**Task details**
Repeat the records exactly, so that each line matches the original.

**Available data**
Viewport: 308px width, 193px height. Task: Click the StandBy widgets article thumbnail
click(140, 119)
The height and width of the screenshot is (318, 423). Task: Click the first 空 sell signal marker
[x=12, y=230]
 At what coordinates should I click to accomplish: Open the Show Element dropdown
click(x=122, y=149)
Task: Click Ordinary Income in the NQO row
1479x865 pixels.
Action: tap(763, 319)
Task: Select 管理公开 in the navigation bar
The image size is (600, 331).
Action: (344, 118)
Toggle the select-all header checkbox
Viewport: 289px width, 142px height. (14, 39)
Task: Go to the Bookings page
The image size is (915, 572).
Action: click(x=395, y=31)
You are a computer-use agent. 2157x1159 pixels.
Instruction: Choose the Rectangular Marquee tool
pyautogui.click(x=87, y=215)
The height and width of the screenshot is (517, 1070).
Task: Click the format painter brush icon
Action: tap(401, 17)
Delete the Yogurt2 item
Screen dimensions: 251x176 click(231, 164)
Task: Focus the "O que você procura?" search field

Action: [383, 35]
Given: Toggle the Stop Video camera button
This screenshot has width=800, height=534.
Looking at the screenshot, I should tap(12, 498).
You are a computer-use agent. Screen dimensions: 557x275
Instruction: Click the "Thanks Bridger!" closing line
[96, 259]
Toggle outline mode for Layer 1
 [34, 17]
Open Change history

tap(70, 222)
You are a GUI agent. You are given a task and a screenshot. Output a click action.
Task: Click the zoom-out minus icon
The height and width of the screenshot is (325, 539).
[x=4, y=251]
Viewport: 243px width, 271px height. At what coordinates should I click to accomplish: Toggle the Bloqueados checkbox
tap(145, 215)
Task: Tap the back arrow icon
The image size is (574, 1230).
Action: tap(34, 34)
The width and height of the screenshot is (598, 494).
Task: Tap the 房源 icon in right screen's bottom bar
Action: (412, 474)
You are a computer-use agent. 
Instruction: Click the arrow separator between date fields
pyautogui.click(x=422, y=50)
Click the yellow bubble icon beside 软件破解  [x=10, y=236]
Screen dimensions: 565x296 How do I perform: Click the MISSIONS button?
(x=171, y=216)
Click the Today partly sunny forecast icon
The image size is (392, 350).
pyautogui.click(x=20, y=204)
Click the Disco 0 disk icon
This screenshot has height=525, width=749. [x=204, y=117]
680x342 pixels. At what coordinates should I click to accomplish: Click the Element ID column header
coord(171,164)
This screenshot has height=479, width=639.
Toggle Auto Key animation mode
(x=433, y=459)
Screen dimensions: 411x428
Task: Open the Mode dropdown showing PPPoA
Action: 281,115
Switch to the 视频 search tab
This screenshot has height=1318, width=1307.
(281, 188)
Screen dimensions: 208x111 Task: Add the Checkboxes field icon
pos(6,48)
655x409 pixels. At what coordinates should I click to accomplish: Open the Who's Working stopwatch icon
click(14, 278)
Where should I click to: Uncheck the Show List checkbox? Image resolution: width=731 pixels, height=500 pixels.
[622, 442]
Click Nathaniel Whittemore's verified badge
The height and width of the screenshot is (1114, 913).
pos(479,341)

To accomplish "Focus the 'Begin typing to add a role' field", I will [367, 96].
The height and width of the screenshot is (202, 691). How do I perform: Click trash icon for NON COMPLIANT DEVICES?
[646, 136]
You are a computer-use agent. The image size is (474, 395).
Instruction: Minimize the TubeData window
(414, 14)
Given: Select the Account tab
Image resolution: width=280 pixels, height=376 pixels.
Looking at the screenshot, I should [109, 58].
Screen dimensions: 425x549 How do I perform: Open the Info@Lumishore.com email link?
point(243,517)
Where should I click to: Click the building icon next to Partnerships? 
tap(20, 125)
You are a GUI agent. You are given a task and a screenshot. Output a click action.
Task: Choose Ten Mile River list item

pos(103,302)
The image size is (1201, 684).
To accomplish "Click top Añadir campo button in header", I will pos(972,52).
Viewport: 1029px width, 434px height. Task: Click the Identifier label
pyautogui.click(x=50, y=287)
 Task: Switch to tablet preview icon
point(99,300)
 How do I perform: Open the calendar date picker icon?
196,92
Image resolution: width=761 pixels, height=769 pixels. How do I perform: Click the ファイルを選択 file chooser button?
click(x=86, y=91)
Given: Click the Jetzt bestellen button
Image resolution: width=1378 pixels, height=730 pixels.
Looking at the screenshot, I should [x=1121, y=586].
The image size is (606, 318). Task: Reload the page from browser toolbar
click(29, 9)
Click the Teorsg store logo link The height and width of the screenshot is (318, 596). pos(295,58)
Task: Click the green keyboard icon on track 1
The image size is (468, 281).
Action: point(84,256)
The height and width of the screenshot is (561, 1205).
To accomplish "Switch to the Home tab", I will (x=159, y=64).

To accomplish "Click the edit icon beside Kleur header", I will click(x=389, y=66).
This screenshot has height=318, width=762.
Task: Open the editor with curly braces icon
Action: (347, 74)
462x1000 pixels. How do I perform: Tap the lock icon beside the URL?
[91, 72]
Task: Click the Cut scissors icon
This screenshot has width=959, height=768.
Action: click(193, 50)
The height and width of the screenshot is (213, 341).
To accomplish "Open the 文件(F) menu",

**Exercise solution**
Viewport: 308px width, 193px height. Task: Click the StandBy widgets article thumbnail
click(140, 119)
The height and width of the screenshot is (318, 423). Task: Click the first 空 sell signal marker
[x=12, y=230]
 At what coordinates should I click to accomplish: Open the Show Element dropdown
click(x=122, y=149)
Task: Click Ordinary Income in the NQO row
1479x865 pixels.
Action: tap(763, 319)
Task: Select 管理公开 in the navigation bar
The image size is (600, 331).
Action: (344, 118)
Toggle the select-all header checkbox
Viewport: 289px width, 142px height. (14, 39)
Task: Go to the Bookings page
The image size is (915, 572).
Action: click(x=395, y=31)
You are a computer-use agent. 2157x1159 pixels.
Instruction: Choose the Rectangular Marquee tool
pyautogui.click(x=87, y=215)
The height and width of the screenshot is (517, 1070).
Task: Click the format painter brush icon
Action: tap(401, 17)
Delete the Yogurt2 item
Screen dimensions: 251x176 click(231, 164)
Task: Focus the "O que você procura?" search field

Action: [383, 35]
Given: Toggle the Stop Video camera button
This screenshot has width=800, height=534.
Looking at the screenshot, I should tap(12, 498).
You are a computer-use agent. Screen dimensions: 557x275
Instruction: Click the "Thanks Bridger!" closing line
[96, 259]
Toggle outline mode for Layer 1
 [34, 17]
Open Change history

tap(70, 222)
You are a GUI agent. You are given a task and a screenshot. Output a click action.
Task: Click the zoom-out minus icon
The height and width of the screenshot is (325, 539).
[x=4, y=251]
Viewport: 243px width, 271px height. At what coordinates should I click to accomplish: Toggle the Bloqueados checkbox
tap(145, 215)
Task: Tap the back arrow icon
The image size is (574, 1230).
Action: tap(34, 34)
The width and height of the screenshot is (598, 494).
Task: Tap the 房源 icon in right screen's bottom bar
Action: (412, 474)
You are a computer-use agent. 
Instruction: Click the arrow separator between date fields
pyautogui.click(x=422, y=50)
Click the yellow bubble icon beside 软件破解  [x=10, y=236]
Screen dimensions: 565x296 How do I perform: Click the MISSIONS button?
(x=171, y=216)
Click the Today partly sunny forecast icon
The image size is (392, 350).
pyautogui.click(x=20, y=204)
Click the Disco 0 disk icon
This screenshot has height=525, width=749. [x=204, y=117]
680x342 pixels. At what coordinates should I click to accomplish: Click the Element ID column header
coord(171,164)
This screenshot has height=479, width=639.
Toggle Auto Key animation mode
(x=433, y=459)
Screen dimensions: 411x428
Task: Open the Mode dropdown showing PPPoA
Action: 281,115
Switch to the 视频 search tab
This screenshot has height=1318, width=1307.
(281, 188)
Screen dimensions: 208x111 Task: Add the Checkboxes field icon
pos(6,48)
655x409 pixels. At what coordinates should I click to accomplish: Open the Who's Working stopwatch icon
click(14, 278)
Where should I click to: Uncheck the Show List checkbox? Image resolution: width=731 pixels, height=500 pixels.
[622, 442]
Click Nathaniel Whittemore's verified badge
The height and width of the screenshot is (1114, 913).
pos(479,341)

To accomplish "Focus the 'Begin typing to add a role' field", I will [367, 96].
The height and width of the screenshot is (202, 691). How do I perform: Click trash icon for NON COMPLIANT DEVICES?
[646, 136]
You are a computer-use agent. The image size is (474, 395).
Instruction: Minimize the TubeData window
(414, 14)
Given: Select the Account tab
Image resolution: width=280 pixels, height=376 pixels.
Looking at the screenshot, I should [109, 58].
Screen dimensions: 425x549 How do I perform: Open the Info@Lumishore.com email link?
point(243,517)
Where should I click to: Click the building icon next to Partnerships? 
tap(20, 125)
You are a GUI agent. You are given a task and a screenshot. Output a click action.
Task: Choose Ten Mile River list item

pos(103,302)
The image size is (1201, 684).
To accomplish "Click top Añadir campo button in header", I will pos(972,52).
Viewport: 1029px width, 434px height. Task: Click the Identifier label
pyautogui.click(x=50, y=287)
 Task: Switch to tablet preview icon
point(99,300)
 How do I perform: Open the calendar date picker icon?
196,92
Image resolution: width=761 pixels, height=769 pixels. How do I perform: Click the ファイルを選択 file chooser button?
click(x=86, y=91)
Given: Click the Jetzt bestellen button
Image resolution: width=1378 pixels, height=730 pixels.
Looking at the screenshot, I should [x=1121, y=586].
The image size is (606, 318). Task: Reload the page from browser toolbar
click(29, 9)
Click the Teorsg store logo link The height and width of the screenshot is (318, 596). pos(295,58)
Task: Click the green keyboard icon on track 1
The image size is (468, 281).
Action: point(84,256)
The height and width of the screenshot is (561, 1205).
To accomplish "Switch to the Home tab", I will (x=159, y=64).

To accomplish "Click the edit icon beside Kleur header", I will click(x=389, y=66).
This screenshot has height=318, width=762.
Task: Open the editor with curly braces icon
Action: (347, 74)
462x1000 pixels. How do I perform: Tap the lock icon beside the URL?
[91, 72]
Task: Click the Cut scissors icon
This screenshot has width=959, height=768.
Action: click(193, 50)
The height and width of the screenshot is (213, 341).
To accomplish "Open the 文件(F) menu",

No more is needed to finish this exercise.